Please check the key opinion leaders that are already committed to our development. We have Prof. Nicolas. We also have Prof. Fran Leuven, the professor who is the president of the International OB-GYN Association, and also other physicians around the world. But also check the investors that have already committed their capital to our company. The business model is: they can buy once the hardware and they can use it for every single software indication. The diagnostic indications are going to be commercialized as software as a service. The pricing for each indication will be tailored based on the market and based on the reimbursement scenario in each key market that we're going to target. The pricing, distribution, marketing, and market access strategy has been set up using more than 400 face-to-face interviews and an external reimbursement study that we have performed in the key market. We will start commercializing the diagnostic indications by 2027, with a break-even point by the last quarter of 2028, with nearly 30 million euros of revenue by 2031. As you can see here, we are pivoting from a hardware company at the very beginning, where 90% of the revenues are coming from the hardware, to a software as a service company, as we set up our software as a service business model. We have already raised to date 7 million euros, four of them coming from equity. And now we are seeking 6 million euros in a Series A round; we already have most of it committed. I will talk about that now. But with that money, we can start selling the Research Use Only device in Europe and the USA, gather more than 80% of the data from the two first indications, start with the third indication clinical research, and also keep moving forward with the FDA pathway, including the breakthrough designation application for that.

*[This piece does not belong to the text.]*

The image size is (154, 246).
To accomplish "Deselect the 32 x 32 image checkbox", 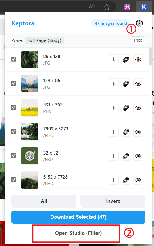I will point(14,156).
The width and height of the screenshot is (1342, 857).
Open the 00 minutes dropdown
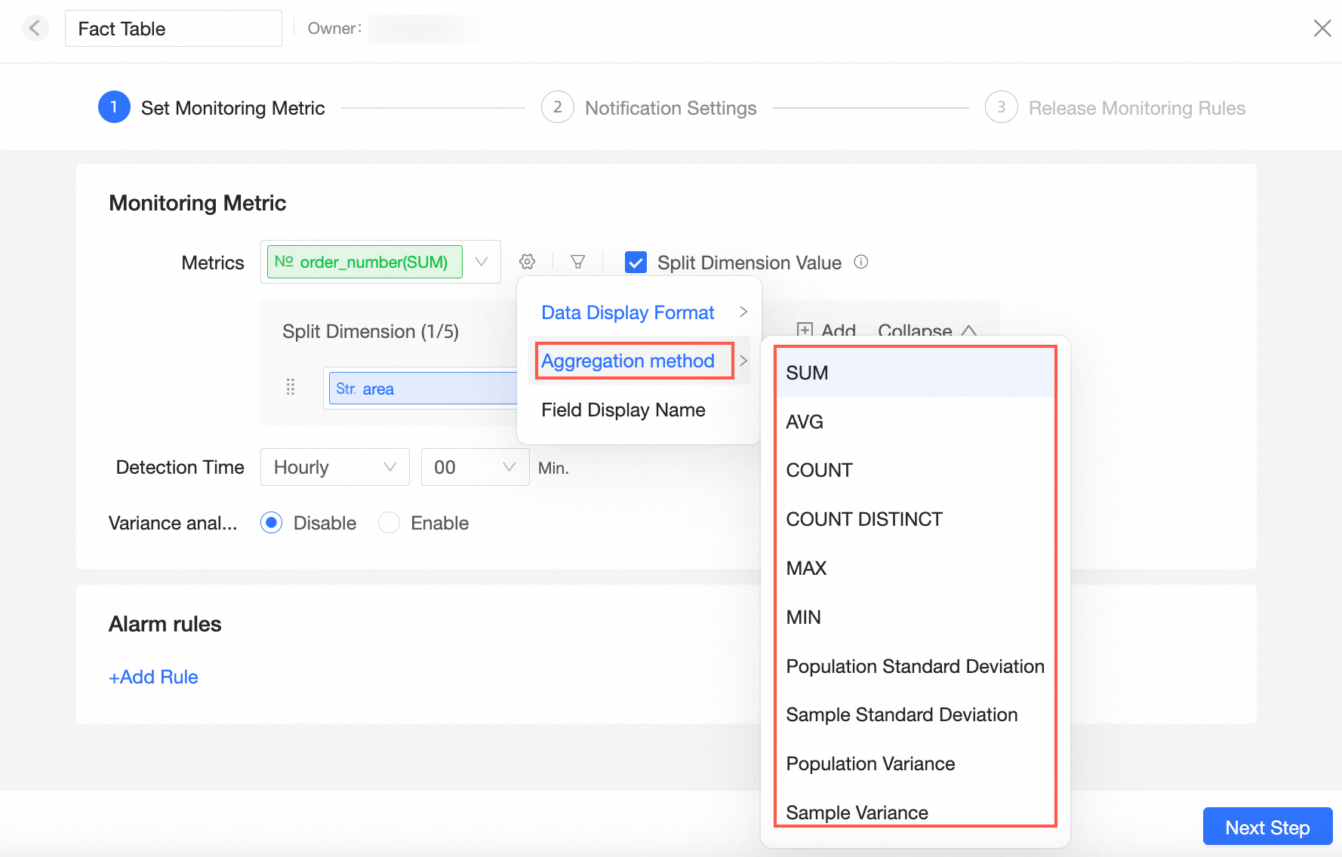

As I was saying, we already have committed 1.5 million euros from the current investors, 4 million euros from an external VC, and now we are looking for a ticket of 5.5 million euros to complete this 6 million round. But also we are open to talk about a larger round, including the financial needs that we have by 2026. The total ticket we are looking for here is between half a million to 4 million euros. Talking about the exit, we can be really easily integrated with ultrasound manufacturers, but also with women's health diagnostic companies. We already have conversations with them. We can be another probe of the ultrasound, but also we can complement the product pipeline that companies like Ology, Chia Jim, or Lobri have with the same clinical target. We already have two letters of interest from one of each company here, and we also have the support from key opinion leaders like Prof. Nicolas and Prof. Leuven. We have the strategy set up, we have the right team, we have the right technology, and now it's time for you to join us in revolutionizing women's health. Thank you. Applause.